Giuliano Amato è il ministro più ricco del governo Prodi: nel 2005 ha dichiarato redditi per 420.792 euro.
Il "più povero" è invece Paolo Ferrero che nel 2005 ha dichiarato 20.245 euro per un'imposta netta 2.755. E' fra i ministri meno ricchi anche Cesare Damiano (Ds) che ha denunciato al fisco poco più di 64 mila euro, per 20.378 euro di imposta.
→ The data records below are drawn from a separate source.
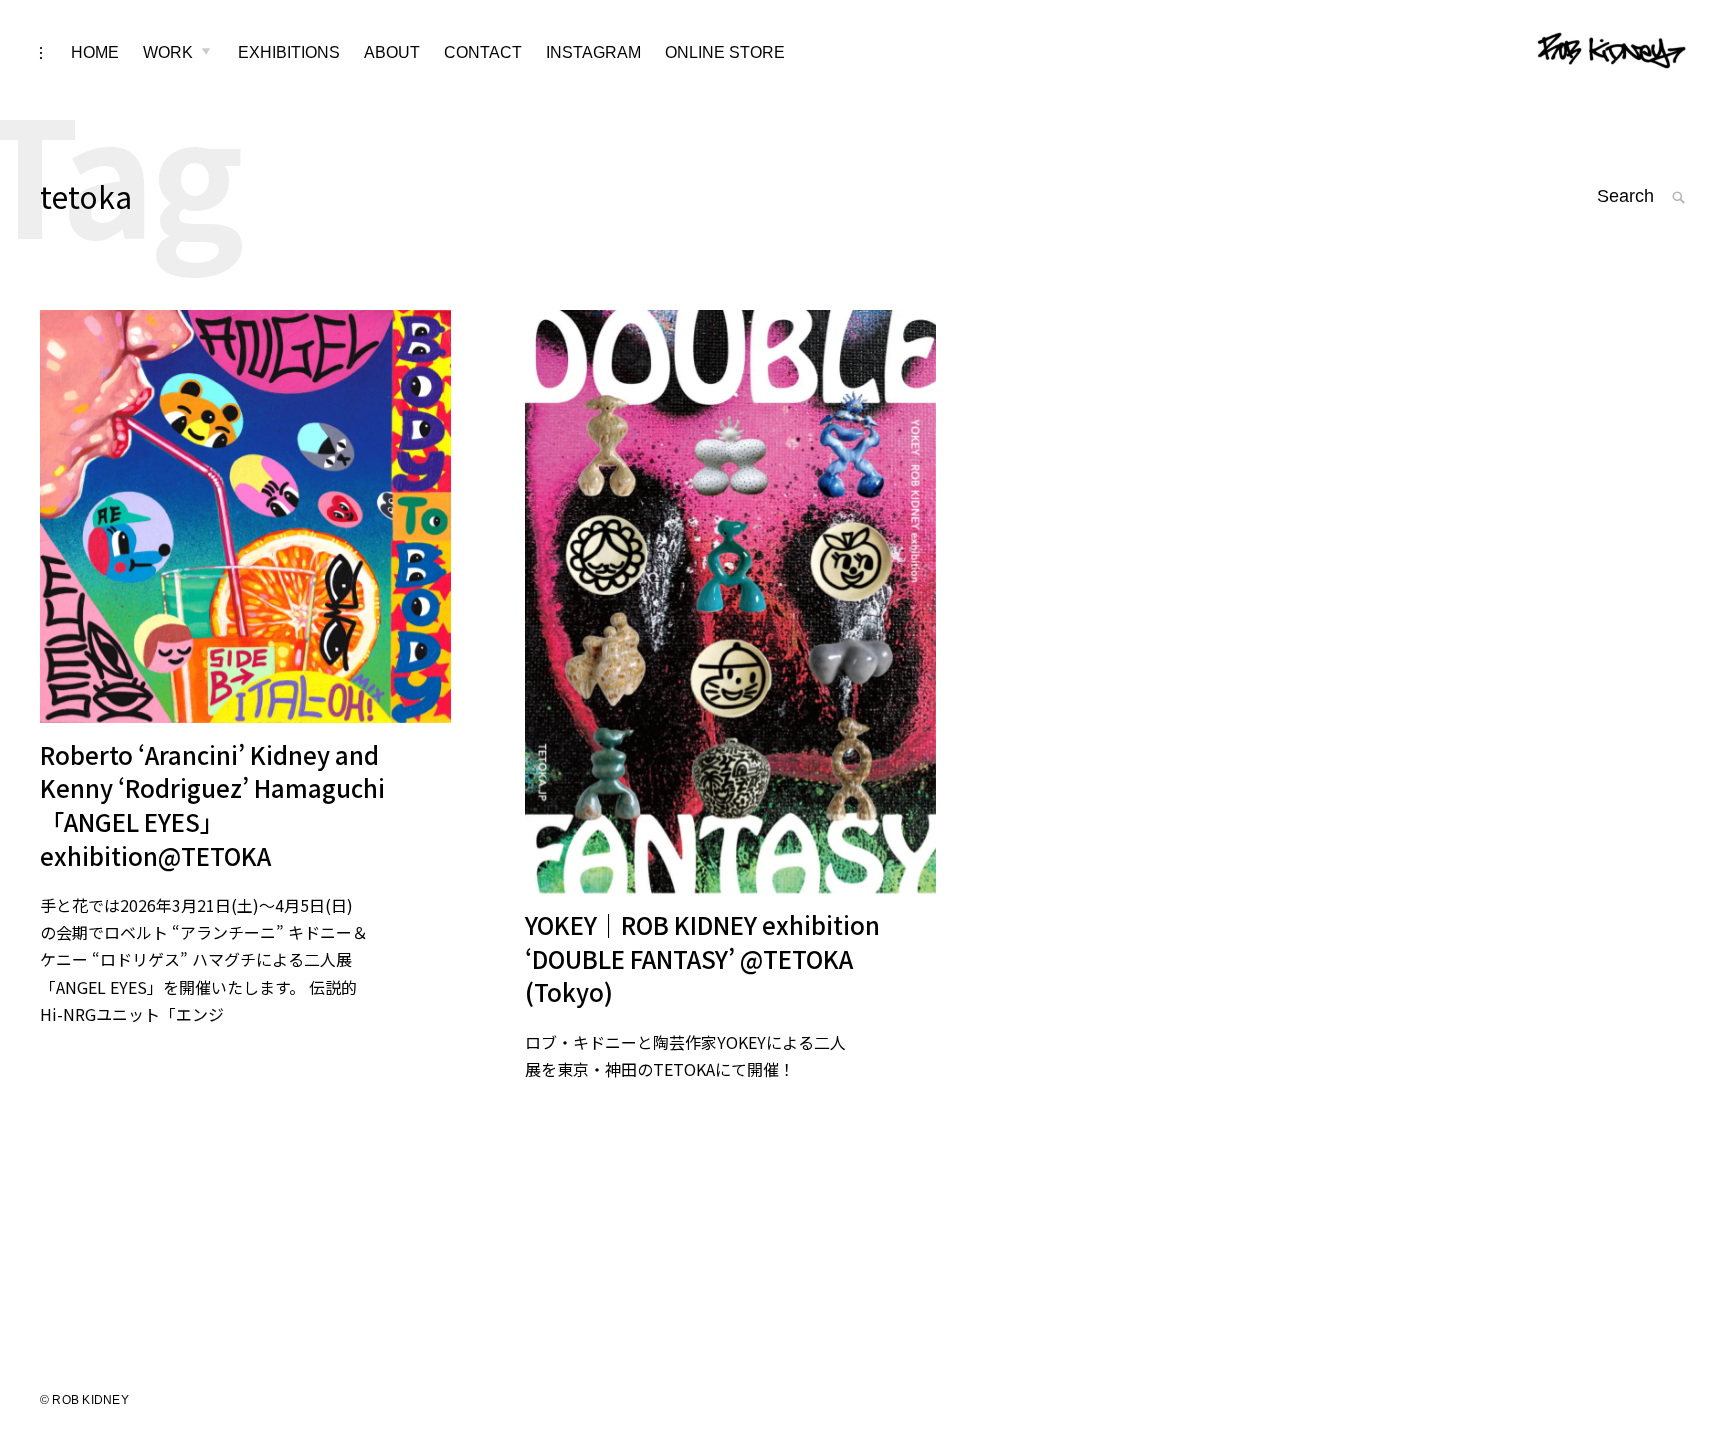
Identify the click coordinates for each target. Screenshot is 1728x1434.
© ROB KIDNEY (84, 1400)
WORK (168, 52)
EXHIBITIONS (289, 52)
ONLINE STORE (725, 52)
Il presidente del Consiglio Romano Prodi ha dichiarato 89.514 euro di reddito con un'imposta netta di 29.669 euro.
Molto meno di quello che sarebbe diventato il suo portavoce: Silvio Sircana nel 2005 aveva un imponibile di 254.575 euro (imposta netta 106.128).
Fra i ministri più ricchi, quello delle Politiche Agricole Paolo De Castro, (346.369 euro e imposta netta di 137.719); e Linda Lanzillotta (312.638 euro e imposta netta di 124.192).
L'altro abruzzese, Franco Marino, presidente del Senato non brilla tra i più ricchi avendo dichiarato 171.235 euro di reddito nel 2005.

I LEADER DI PARTITO

Batte tutti, in tutte le classifiche, Silvio Berlusconi (Fi) che ha dichiarato nel 2005 ben 28.033.122. Secondo posto per Nucara (Pri) con 289.255. Terza posizione per Pierferdinando Casini (Udc)214.787, quarto Fini (An) 200.677, quinto Maroni (Lega)195.701.
Seguono poi a ruota Cesa (Udc)192.453, Di Pietro (IdV)187.716, Bertinotti (Prc)187.650 e D'Alema (Ds)174.078, Pecoraro (Verdi)168.780, Diliberto (Pdci)138.437, Fassino (Ds)135.104, Boselli (Sdi)134.040, Rutelli (Dl)132.500, Giordano (Prc)129.569, Prodi 89.514.